Problem requirements
Only one stretch of the listing below is wanted: the line with "Task: Click the HOLD knob in the AMP section" and all lines after it. Reproduce that stretch exactly.

*** Opening Available data ***

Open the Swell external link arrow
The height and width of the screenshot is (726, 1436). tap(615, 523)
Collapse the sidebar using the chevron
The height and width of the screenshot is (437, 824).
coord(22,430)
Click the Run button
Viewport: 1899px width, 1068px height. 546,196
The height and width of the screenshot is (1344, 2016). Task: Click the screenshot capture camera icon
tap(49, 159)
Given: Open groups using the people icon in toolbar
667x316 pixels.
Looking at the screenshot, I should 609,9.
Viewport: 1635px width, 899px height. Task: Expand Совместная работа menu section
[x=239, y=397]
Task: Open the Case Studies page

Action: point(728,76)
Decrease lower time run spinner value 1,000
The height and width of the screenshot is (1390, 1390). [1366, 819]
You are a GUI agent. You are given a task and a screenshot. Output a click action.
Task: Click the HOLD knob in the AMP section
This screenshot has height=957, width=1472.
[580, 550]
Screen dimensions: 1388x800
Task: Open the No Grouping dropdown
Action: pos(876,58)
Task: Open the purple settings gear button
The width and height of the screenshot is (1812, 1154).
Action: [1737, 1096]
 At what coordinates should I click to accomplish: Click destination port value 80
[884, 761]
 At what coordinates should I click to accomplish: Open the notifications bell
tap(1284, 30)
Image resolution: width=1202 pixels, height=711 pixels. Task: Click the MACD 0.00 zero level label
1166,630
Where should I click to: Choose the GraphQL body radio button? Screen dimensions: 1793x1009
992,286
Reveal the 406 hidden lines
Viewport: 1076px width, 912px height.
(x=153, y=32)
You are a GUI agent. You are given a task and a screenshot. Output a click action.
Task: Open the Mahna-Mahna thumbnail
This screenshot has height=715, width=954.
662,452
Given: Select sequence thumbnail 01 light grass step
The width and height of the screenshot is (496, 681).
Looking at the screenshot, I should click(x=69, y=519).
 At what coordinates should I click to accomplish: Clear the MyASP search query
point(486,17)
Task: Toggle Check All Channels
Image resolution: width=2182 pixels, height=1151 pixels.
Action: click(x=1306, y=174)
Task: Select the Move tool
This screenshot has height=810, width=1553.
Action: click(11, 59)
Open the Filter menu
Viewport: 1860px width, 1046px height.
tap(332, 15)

*** Closing Available data ***

Problem solution
Task: Click the HOLD knob in the AMP section
This screenshot has height=957, width=1472.
[580, 550]
Screen dimensions: 1388x800
Task: Open the No Grouping dropdown
Action: pos(876,58)
Task: Open the purple settings gear button
The width and height of the screenshot is (1812, 1154).
Action: [1737, 1096]
 At what coordinates should I click to accomplish: Click destination port value 80
[884, 761]
 At what coordinates should I click to accomplish: Open the notifications bell
tap(1284, 30)
Image resolution: width=1202 pixels, height=711 pixels. Task: Click the MACD 0.00 zero level label
1166,630
Where should I click to: Choose the GraphQL body radio button? Screen dimensions: 1793x1009
992,286
Reveal the 406 hidden lines
Viewport: 1076px width, 912px height.
(x=153, y=32)
You are a GUI agent. You are given a task and a screenshot. Output a click action.
Task: Open the Mahna-Mahna thumbnail
This screenshot has height=715, width=954.
662,452
Given: Select sequence thumbnail 01 light grass step
The width and height of the screenshot is (496, 681).
Looking at the screenshot, I should click(x=69, y=519).
 At what coordinates should I click to accomplish: Clear the MyASP search query
point(486,17)
Task: Toggle Check All Channels
Image resolution: width=2182 pixels, height=1151 pixels.
Action: click(x=1306, y=174)
Task: Select the Move tool
This screenshot has height=810, width=1553.
Action: click(11, 59)
Open the Filter menu
Viewport: 1860px width, 1046px height.
tap(332, 15)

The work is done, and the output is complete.